Part 2: Fitting Bayesian State-Space Models with Stan

The following code optimizes stan:

library(rstan)
rstan_options(auto_write = TRUE)
options(mc.cores = parallel::detectCores())

The wilddogs data from the MARSS package will be used for this problem:

data(wilddogs, package="MARSS")
plot(wilddogs[,1], wilddogs[,2], xlab = "Year", ylab = "Count")

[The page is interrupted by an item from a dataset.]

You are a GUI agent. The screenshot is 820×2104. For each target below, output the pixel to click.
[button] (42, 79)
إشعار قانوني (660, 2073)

The code below sets up a Stan model for a state-space random walk with drift \(x_t = x_{t-1} + u + w_t\) where \(w_t \sim N(0, q)\). The observation model is \(y_t = x_t + v_t\) where \(v_t \sim N(0, r)\). This is ss_rw_drift.stan (with a small change in the pos_indx specification). (Note that in the atsar code, \(x\) is called pred, \(u\) is mu, \(\sqrt{q}\) is sigma_process and \(\sqrt{r}\) is sigma_obs.)

scode <- "
data {
  int<lower=0> N;
  int<lower=0> n_pos;
  vector[n_pos] y;
  int pos_indx[n_pos];
}
parameters {
  real x0;
  real mu;
  vector[N-1] pro_dev;
  real<lower=0> sigma_process;
  real<lower=0> sigma_obs;
}
transformed parameters {
  vector[N] pred;
  pred[1] = x0;
  for(i in 2:N) {
    pred[i] = pred[i-1] + mu + sigma_process*pro_dev[i-1];
  }
}
model {
  x0 ~ normal(0,10);
  mu ~ normal(0,2);
  sigma_process ~ student_t(3,0,2);
  sigma_obs ~ student_t(3,0,2);
  pro_dev ~ std_normal();//normal(0, sigma_process);
  for(i in 1:n_pos) {
    y[i] ~ normal(pred[pos_indx[i]], sigma_obs);
  }
}
generated quantities {
  vector[n_pos] log_lik;
  for (n in 1:n_pos) log_lik[n] = normal_lpdf(y[n] | pred[pos_indx[n]], sigma_obs);
}
"

The code below fits the model. Stan does not like NAs in the data thus we use the index trick in the code. For the purpose of the homework, ignore warnings.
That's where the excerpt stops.